# Set task
Present every line of the records below as a numbered list, omitting the blank lines.
────────
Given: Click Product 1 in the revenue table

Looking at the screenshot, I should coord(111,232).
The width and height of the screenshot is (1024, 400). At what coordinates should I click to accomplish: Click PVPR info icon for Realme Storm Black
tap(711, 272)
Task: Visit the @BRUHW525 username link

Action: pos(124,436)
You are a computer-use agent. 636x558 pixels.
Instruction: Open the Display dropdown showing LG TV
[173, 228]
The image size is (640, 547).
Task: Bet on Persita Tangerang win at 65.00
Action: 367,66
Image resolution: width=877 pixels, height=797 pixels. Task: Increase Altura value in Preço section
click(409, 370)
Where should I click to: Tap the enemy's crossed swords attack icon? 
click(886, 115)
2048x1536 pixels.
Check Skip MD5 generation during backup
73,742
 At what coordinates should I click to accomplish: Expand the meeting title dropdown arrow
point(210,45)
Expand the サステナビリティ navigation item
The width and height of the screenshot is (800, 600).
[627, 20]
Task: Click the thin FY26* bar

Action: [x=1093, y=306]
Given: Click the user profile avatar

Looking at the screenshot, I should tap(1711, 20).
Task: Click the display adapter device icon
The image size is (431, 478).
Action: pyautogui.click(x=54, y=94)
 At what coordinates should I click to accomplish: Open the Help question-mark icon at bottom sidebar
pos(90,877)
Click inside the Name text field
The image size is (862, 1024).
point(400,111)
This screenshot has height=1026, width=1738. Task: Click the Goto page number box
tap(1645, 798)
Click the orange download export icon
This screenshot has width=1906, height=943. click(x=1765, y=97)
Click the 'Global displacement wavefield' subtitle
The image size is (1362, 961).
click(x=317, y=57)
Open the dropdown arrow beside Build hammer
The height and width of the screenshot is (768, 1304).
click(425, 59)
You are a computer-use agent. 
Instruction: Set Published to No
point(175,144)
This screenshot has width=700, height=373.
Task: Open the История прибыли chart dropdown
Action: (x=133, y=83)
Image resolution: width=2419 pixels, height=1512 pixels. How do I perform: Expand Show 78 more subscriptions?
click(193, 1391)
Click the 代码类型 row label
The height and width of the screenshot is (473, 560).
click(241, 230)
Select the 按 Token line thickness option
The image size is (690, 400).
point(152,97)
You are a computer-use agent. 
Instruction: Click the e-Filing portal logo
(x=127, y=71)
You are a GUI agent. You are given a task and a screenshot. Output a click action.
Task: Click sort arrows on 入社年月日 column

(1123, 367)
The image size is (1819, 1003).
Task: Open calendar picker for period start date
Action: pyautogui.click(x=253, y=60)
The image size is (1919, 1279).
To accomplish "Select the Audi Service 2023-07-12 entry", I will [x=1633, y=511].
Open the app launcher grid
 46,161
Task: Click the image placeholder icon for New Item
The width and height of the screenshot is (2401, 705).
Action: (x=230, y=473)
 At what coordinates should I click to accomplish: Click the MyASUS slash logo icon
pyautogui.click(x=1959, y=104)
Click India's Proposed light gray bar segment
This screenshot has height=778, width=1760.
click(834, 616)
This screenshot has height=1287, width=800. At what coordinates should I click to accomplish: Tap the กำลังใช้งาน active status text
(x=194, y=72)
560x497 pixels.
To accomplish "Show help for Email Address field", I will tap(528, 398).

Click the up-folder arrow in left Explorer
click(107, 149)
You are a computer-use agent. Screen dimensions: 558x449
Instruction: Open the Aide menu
────────
# Output of the task
1. Given: Click Product 1 in the revenue table
2. Looking at the screenshot, I should coord(111,232).
3. The width and height of the screenshot is (1024, 400). At what coordinates should I click to accomplish: Click PVPR info icon for Realme Storm Black
4. tap(711, 272)
5. Task: Visit the @BRUHW525 username link
6. Action: pos(124,436)
7. You are a computer-use agent. 636x558 pixels.
8. Instruction: Open the Display dropdown showing LG TV
9. [173, 228]
10. The image size is (640, 547).
11. Task: Bet on Persita Tangerang win at 65.00
12. Action: 367,66
13. Image resolution: width=877 pixels, height=797 pixels. Task: Increase Altura value in Preço section
14. click(409, 370)
15. Where should I click to: Tap the enemy's crossed swords attack icon? 
16. click(886, 115)
17. 2048x1536 pixels.
18. Check Skip MD5 generation during backup
19. 73,742
20.  At what coordinates should I click to accomplish: Expand the meeting title dropdown arrow
21. point(210,45)
22. Expand the サステナビリティ navigation item
23. The width and height of the screenshot is (800, 600).
24. [627, 20]
25. Task: Click the thin FY26* bar
26. Action: [x=1093, y=306]
27. Given: Click the user profile avatar
28. Looking at the screenshot, I should tap(1711, 20).
29. Task: Click the display adapter device icon
30. The image size is (431, 478).
31. Action: pyautogui.click(x=54, y=94)
32.  At what coordinates should I click to accomplish: Open the Help question-mark icon at bottom sidebar
33. pos(90,877)
34. Click inside the Name text field
35. The image size is (862, 1024).
36. point(400,111)
37. This screenshot has height=1026, width=1738. Task: Click the Goto page number box
38. tap(1645, 798)
39. Click the orange download export icon
40. This screenshot has width=1906, height=943. click(x=1765, y=97)
41. Click the 'Global displacement wavefield' subtitle
42. The image size is (1362, 961).
43. click(x=317, y=57)
44. Open the dropdown arrow beside Build hammer
45. The height and width of the screenshot is (768, 1304).
46. click(425, 59)
47. You are a computer-use agent. 
48. Instruction: Set Published to No
49. point(175,144)
50. This screenshot has width=700, height=373.
51. Task: Open the История прибыли chart dropdown
52. Action: (x=133, y=83)
53. Image resolution: width=2419 pixels, height=1512 pixels. How do I perform: Expand Show 78 more subscriptions?
54. click(193, 1391)
55. Click the 代码类型 row label
56. The height and width of the screenshot is (473, 560).
57. click(241, 230)
58. Select the 按 Token line thickness option
59. The image size is (690, 400).
60. point(152,97)
61. You are a computer-use agent. 
62. Instruction: Click the e-Filing portal logo
63. (x=127, y=71)
64. You are a GUI agent. You are given a task and a screenshot. Output a click action.
65. Task: Click sort arrows on 入社年月日 column
66. (1123, 367)
67. The image size is (1819, 1003).
68. Task: Open calendar picker for period start date
69. Action: pyautogui.click(x=253, y=60)
70. The image size is (1919, 1279).
71. To accomplish "Select the Audi Service 2023-07-12 entry", I will [x=1633, y=511].
72. Open the app launcher grid
73.  46,161
74. Task: Click the image placeholder icon for New Item
75. The width and height of the screenshot is (2401, 705).
76. Action: (x=230, y=473)
77.  At what coordinates should I click to accomplish: Click the MyASUS slash logo icon
78. pyautogui.click(x=1959, y=104)
79. Click India's Proposed light gray bar segment
80. This screenshot has height=778, width=1760.
81. click(834, 616)
82. This screenshot has height=1287, width=800. At what coordinates should I click to accomplish: Tap the กำลังใช้งาน active status text
83. (x=194, y=72)
84. 560x497 pixels.
85. To accomplish "Show help for Email Address field", I will tap(528, 398).
86. Click the up-folder arrow in left Explorer
87. click(107, 149)
88. You are a computer-use agent. Screen dimensions: 558x449
89. Instruction: Open the Aide menu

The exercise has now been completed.